Évaluation multicentrique internationale de la néphrectomie partielle robot-assistée par rapport à la néphrectomie partielle ouverte : étude IRON

05 novembre 2020

Auteurs : Z. Khene, A. Larcher, A. Minervini, A. Mari, B. Peyronnet, R. Schiavina, A. Mottrie, G. De Naeyer, A. Antonelli, K. Ho Rha, C. Simeone, I. Derweesh, J. Kaouk, G. Sawczyn, R. Bertolo, U. Capitanio, F. Montorsi, K. Bensalah
Référence : Prog Urol, 2020, 13, 30, 748
Objectifs

L’objectif de cette étude était d’évaluer les résultats périopératoires, fonctionnels et carcinologiques de la néphrectomie partielle robot-assistée (NPRA) et de la néphrectomie partielle par voie ouverte (NPO) dans une vaste cohorte contemporaine multicentrique et internationale.

Méthodes

Au total, 3468 patients ayant des tumeurs rénale cT1-2 cN0 cM0 opérés par NPRA ou NPO dans neuf institutions européennes, nord-américaines ou asiatiques de haut volume ont été évalués de manière prospective.
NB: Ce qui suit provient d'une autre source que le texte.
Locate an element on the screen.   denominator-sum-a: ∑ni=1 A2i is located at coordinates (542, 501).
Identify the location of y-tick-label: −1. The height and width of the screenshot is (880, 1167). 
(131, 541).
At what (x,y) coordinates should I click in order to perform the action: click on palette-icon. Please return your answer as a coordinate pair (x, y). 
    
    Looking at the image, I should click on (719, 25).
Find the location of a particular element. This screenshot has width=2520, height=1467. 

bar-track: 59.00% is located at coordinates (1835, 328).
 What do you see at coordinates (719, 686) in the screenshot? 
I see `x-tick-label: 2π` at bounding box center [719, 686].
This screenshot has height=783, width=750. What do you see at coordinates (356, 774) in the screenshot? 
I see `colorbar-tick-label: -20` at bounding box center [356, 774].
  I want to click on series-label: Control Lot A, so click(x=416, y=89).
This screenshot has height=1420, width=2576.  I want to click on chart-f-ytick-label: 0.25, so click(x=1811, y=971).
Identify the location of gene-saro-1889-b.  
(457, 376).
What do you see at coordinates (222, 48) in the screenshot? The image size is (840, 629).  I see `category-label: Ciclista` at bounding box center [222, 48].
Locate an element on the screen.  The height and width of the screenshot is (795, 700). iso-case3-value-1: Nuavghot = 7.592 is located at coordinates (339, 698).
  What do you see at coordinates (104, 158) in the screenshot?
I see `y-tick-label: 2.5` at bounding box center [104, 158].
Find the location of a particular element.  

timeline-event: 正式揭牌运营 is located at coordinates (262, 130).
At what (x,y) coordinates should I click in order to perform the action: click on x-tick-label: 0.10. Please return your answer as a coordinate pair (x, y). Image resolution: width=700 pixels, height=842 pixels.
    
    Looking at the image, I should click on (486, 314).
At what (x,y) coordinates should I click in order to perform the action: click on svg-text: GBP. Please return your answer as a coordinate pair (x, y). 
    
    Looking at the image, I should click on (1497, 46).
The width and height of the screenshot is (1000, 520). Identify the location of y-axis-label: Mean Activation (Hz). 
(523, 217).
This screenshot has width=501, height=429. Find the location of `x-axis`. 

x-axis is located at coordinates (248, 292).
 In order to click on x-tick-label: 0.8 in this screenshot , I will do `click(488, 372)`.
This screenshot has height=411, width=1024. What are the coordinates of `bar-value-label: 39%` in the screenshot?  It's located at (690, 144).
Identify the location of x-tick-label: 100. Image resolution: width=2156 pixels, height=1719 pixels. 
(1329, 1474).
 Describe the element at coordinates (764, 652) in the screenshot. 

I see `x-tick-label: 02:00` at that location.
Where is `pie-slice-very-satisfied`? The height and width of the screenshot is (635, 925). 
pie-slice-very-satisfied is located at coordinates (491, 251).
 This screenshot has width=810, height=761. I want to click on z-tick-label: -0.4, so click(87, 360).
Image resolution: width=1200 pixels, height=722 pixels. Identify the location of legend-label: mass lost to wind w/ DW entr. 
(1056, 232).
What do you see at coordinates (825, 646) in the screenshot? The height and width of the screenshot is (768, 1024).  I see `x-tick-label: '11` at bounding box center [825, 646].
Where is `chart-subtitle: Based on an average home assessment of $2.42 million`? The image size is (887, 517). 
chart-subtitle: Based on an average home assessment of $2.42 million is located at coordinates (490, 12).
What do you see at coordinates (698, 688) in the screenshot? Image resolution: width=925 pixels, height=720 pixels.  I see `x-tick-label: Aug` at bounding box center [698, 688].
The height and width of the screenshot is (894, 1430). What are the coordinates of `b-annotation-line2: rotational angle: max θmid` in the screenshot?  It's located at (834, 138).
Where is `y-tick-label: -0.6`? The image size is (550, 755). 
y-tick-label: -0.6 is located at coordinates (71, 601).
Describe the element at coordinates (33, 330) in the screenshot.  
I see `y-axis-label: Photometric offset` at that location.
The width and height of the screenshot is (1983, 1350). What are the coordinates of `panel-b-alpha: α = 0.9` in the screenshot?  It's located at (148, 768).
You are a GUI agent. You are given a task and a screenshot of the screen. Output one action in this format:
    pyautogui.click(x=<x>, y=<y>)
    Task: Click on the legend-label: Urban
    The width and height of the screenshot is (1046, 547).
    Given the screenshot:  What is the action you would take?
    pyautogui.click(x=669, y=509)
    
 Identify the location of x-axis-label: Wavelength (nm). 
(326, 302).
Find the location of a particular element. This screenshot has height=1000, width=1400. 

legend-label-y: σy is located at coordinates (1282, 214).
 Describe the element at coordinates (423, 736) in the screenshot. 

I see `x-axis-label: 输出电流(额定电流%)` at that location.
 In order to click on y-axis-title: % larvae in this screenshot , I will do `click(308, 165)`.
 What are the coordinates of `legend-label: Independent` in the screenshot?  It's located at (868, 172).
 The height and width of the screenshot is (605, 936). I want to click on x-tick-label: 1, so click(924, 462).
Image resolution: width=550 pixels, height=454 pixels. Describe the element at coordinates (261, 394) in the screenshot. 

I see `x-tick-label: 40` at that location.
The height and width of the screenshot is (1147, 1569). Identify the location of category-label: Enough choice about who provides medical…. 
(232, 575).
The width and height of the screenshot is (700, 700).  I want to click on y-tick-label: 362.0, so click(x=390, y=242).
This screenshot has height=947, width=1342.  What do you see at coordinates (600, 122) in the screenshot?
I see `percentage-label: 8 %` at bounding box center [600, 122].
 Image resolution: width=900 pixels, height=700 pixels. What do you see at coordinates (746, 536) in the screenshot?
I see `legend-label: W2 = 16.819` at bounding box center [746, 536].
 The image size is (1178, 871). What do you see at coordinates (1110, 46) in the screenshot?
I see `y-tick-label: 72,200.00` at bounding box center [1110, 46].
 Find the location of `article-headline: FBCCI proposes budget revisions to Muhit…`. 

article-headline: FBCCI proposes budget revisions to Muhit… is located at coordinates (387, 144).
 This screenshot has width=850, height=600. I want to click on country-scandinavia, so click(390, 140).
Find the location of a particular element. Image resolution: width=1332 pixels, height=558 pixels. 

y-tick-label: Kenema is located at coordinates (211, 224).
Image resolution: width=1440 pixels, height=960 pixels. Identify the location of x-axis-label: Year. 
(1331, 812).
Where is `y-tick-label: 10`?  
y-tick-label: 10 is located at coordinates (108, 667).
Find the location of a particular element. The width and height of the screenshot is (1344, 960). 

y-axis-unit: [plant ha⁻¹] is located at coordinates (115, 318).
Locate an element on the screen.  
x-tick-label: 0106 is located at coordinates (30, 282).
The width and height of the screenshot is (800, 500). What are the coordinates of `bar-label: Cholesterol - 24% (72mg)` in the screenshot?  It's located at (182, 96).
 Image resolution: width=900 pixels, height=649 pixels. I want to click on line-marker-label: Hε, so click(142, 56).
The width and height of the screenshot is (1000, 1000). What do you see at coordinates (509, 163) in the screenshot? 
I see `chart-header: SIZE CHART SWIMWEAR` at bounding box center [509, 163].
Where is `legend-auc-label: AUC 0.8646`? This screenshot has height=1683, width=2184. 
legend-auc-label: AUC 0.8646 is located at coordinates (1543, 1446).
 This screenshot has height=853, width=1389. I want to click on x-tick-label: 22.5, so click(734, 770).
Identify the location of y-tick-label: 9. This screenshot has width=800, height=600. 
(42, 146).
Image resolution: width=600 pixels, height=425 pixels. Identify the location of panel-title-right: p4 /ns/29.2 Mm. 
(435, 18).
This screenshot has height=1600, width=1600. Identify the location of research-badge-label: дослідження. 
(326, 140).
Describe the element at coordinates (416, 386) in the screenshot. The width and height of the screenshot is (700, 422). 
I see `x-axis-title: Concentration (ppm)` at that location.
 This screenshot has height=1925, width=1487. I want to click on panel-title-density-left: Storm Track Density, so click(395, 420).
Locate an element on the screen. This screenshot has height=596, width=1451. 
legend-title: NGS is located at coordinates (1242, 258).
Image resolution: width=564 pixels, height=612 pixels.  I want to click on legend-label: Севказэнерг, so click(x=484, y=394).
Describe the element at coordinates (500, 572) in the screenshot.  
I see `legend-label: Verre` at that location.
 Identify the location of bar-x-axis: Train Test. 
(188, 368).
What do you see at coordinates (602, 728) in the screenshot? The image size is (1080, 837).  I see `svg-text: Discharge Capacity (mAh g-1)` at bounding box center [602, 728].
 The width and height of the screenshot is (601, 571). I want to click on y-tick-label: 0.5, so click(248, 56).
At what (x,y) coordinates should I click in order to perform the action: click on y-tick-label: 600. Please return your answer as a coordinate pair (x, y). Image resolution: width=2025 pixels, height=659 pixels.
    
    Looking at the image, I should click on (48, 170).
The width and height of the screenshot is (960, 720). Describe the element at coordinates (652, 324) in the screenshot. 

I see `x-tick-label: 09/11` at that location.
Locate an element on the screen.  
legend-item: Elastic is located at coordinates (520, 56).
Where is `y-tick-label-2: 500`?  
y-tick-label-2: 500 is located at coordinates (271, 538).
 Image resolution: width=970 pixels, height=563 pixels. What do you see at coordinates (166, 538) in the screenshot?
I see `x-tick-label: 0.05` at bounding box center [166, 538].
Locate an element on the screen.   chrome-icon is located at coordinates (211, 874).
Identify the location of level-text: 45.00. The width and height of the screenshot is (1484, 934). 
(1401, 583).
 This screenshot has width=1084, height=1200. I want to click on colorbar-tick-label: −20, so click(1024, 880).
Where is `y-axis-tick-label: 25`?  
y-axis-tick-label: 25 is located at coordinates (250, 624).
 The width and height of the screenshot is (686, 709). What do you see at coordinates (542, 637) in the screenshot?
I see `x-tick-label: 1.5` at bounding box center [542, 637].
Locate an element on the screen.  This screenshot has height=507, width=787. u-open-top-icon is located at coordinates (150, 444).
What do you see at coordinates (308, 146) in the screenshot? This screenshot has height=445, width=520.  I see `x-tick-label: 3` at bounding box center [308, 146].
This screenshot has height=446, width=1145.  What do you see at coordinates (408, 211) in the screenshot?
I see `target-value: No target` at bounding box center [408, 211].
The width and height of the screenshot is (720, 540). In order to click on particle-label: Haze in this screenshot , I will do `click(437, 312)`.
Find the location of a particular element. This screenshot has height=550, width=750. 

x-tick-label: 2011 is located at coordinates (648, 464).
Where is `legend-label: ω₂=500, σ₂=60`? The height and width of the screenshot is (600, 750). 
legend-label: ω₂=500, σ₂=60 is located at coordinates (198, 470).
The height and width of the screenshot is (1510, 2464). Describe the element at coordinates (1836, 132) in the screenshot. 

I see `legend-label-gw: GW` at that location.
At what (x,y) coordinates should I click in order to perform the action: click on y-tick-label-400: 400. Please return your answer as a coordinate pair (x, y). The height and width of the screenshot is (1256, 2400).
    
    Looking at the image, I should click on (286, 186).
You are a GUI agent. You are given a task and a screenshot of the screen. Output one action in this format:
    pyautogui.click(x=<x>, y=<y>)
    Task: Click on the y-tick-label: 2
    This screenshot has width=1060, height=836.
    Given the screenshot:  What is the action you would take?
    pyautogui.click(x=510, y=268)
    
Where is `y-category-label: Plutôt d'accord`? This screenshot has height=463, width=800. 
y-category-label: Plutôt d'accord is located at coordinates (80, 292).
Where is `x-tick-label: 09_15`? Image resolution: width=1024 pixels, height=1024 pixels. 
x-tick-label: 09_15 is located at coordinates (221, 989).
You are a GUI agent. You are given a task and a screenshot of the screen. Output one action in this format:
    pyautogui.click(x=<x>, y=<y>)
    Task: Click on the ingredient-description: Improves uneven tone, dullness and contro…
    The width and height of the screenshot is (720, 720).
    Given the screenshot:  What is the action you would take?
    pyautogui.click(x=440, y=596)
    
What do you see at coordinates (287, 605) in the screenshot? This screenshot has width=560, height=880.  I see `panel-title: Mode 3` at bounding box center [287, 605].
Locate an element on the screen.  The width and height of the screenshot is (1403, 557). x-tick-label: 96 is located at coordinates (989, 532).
Les résultats de l’étude ont porté sur les complications périopératoires, la fonction rénale et les résultats carcinologiques. Un score de propension a été utilisé pour prendre en compte tous les facteurs de confusion potentiels mesurables, en accordant une attention particulière aux principaux déterminants des résultats cliniques souvent négligés dans les études précédentes, tels que la complexité de la tumeur et l’expérience chirurgicale.

Résultats

Après avoir tenu compte de tous les facteurs de confusion potentiels mesurables, la NPRA était associée à un taux moindre de complications intra-opératoires (5,7 % vs 9,3 %), de complications postopératoires globales (18 % vs 33 %) et de complications postopératoires majeures (4 % vs 6 %). La NPRA était associée à une durée d’ischémie plus longue (16 contre 15min) et à un débit de filtration glomérulaire postopératoire plus faible (76 contre 78mL/min). En revanche le débit de filtration glomérulaire estimé était similaire à un an (71 vs 68mL/min). Aucune différence significative n’a été observée concernant le taux de marges chirurgicales positives (4,3 % vs 5,1 %), de récidive locale (1,6 % vs 2,1 %), de progression métastatique (1,8 % vs 4,5 %) et de survie spécifique (0,8 % vs 2,4 %) avec un suivi médian de 32 mois.

Conclusion

Dans cette étude contemporaine, La NPRA est associée à une morbidité peropératoire plus faible que la NPO. La fonction rénale est préservée de la même façon à long terme. Enfin, les résultats oncologiques sont équivalents.




 




Déclaration de liens d'intérêts


Les auteurs déclarent ne pas avoir de liens d'intérêts.